● **Collected data**
┌──

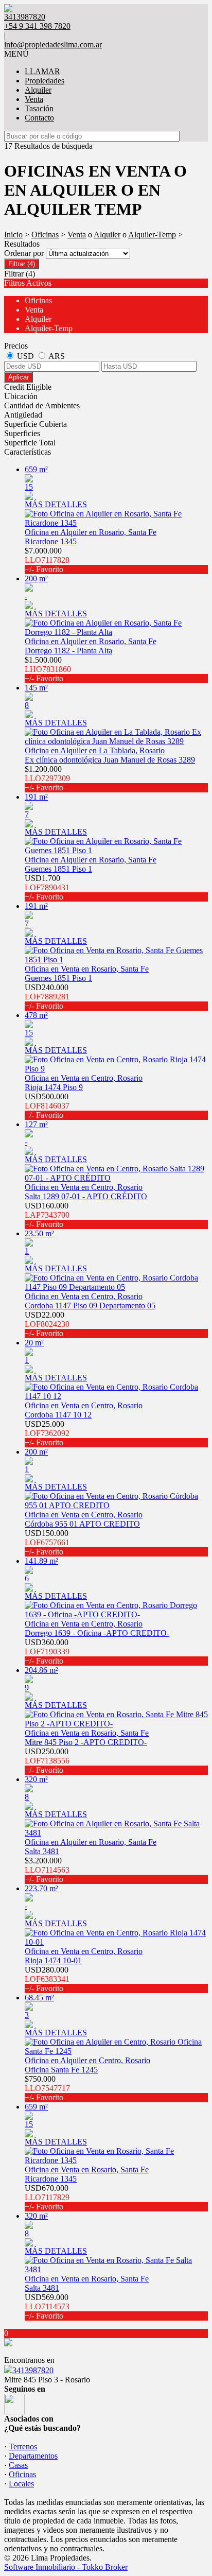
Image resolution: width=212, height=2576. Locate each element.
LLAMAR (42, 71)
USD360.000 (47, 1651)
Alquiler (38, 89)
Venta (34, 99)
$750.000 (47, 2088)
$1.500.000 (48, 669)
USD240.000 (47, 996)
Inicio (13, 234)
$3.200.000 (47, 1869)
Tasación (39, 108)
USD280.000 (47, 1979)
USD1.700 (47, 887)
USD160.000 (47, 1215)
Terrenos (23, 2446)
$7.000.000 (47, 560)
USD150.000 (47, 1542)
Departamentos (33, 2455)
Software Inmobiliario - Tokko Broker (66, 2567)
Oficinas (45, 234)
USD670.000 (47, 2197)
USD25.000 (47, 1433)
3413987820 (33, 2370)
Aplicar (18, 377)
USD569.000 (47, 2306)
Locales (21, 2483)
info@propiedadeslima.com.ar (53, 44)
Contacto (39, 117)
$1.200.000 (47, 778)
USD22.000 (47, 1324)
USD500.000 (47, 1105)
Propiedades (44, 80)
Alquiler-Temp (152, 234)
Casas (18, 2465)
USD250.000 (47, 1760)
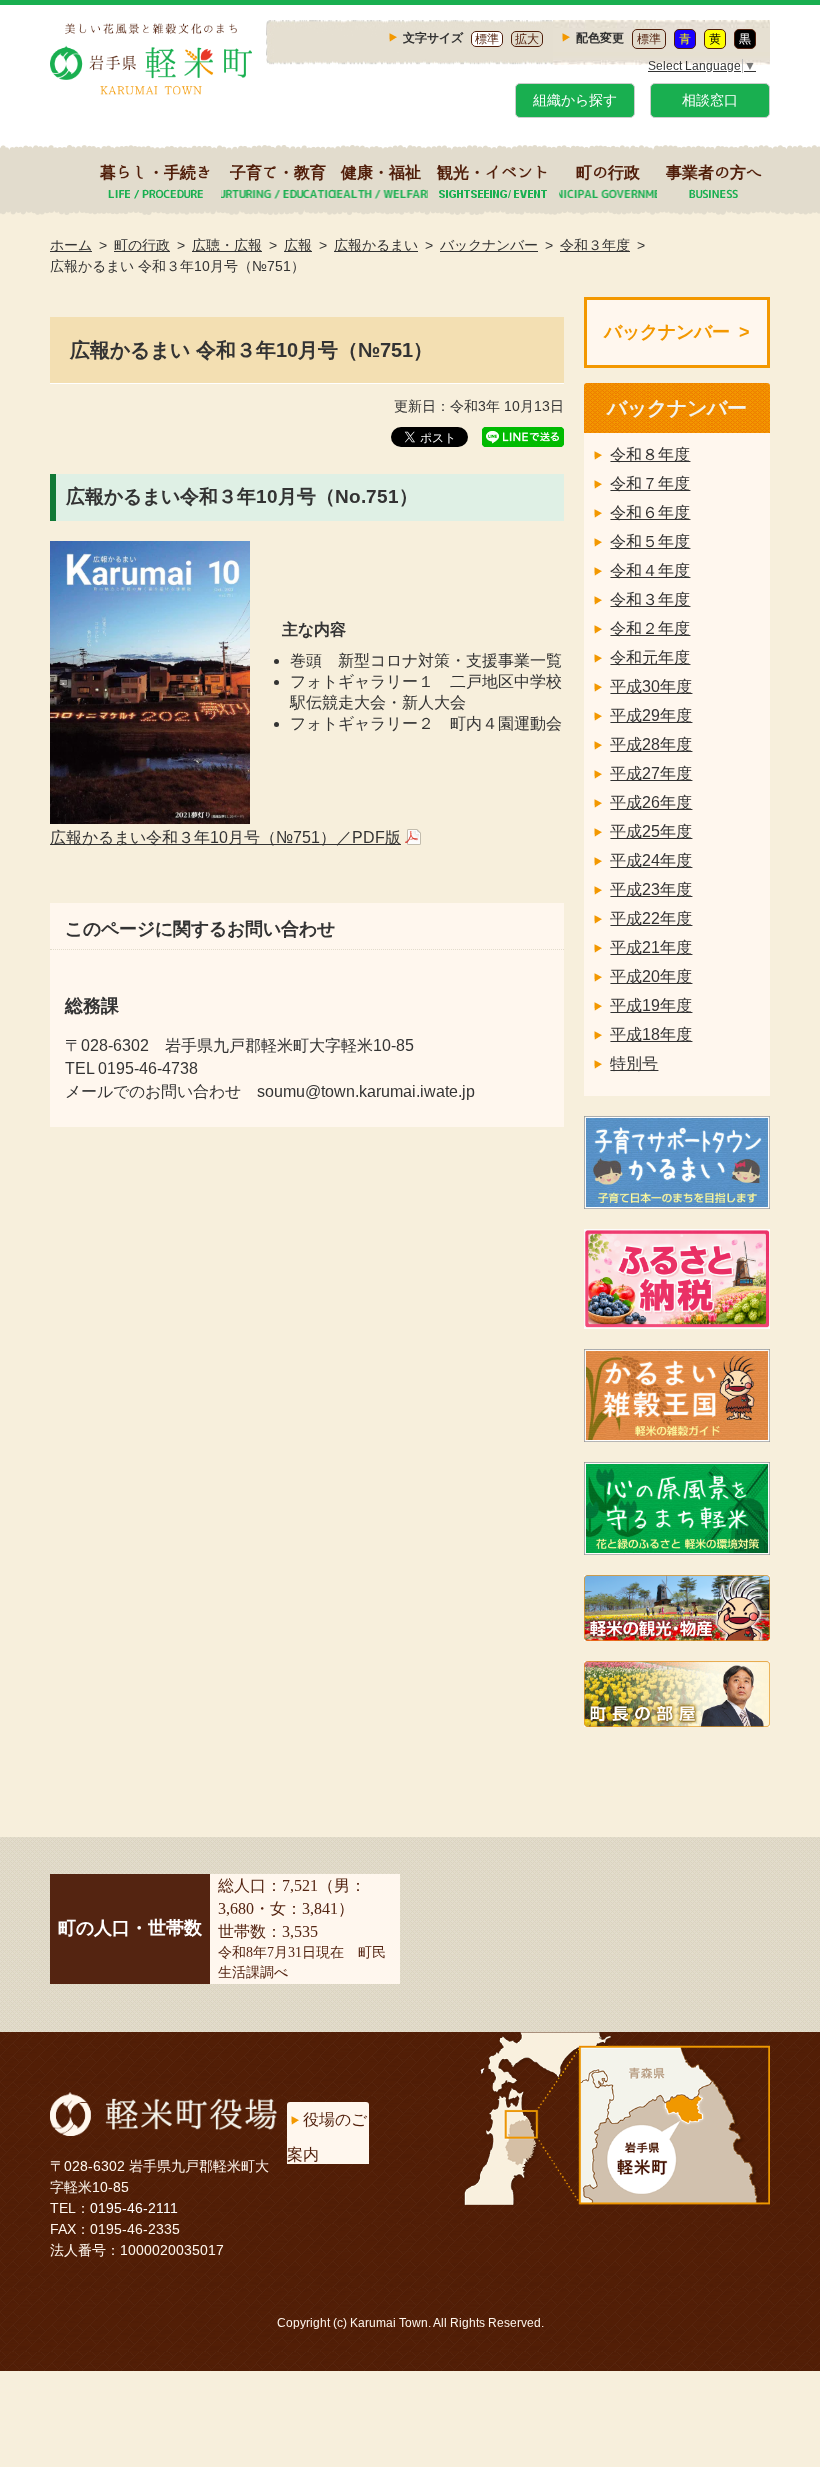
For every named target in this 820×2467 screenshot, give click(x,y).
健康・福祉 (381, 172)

└──

● **WHAT YOU WILL DO**
Give the records again exactly as they stand, so that only the pictures are missing.

● **THE ANSWER**
Image resolution: width=212, height=2576. Locate each element.
LLAMAR (42, 71)
USD360.000 (47, 1651)
Alquiler (38, 89)
Venta (34, 99)
$750.000 (47, 2088)
$1.500.000 (48, 669)
USD240.000 (47, 996)
Inicio (13, 234)
$3.200.000 (47, 1869)
Tasación (39, 108)
USD280.000 (47, 1979)
USD1.700 (47, 887)
USD160.000 (47, 1215)
Terrenos (23, 2446)
$7.000.000 (47, 560)
USD150.000 (47, 1542)
Departamentos (33, 2455)
Software Inmobiliario - Tokko Broker (66, 2567)
Oficinas (45, 234)
USD670.000 (47, 2197)
USD25.000 (47, 1433)
3413987820 (33, 2370)
Aplicar (18, 377)
USD569.000 (47, 2306)
Locales (21, 2483)
info@propiedadeslima.com.ar (53, 44)
Contacto (39, 117)
$1.200.000 (47, 778)
USD22.000 (47, 1324)
USD500.000 (47, 1105)
Propiedades (44, 80)
Alquiler-Temp (152, 234)
Casas (18, 2465)
USD250.000 (47, 1760)
For every named target in this 820×2467 screenshot, give click(x,y).
健康・福祉 (381, 172)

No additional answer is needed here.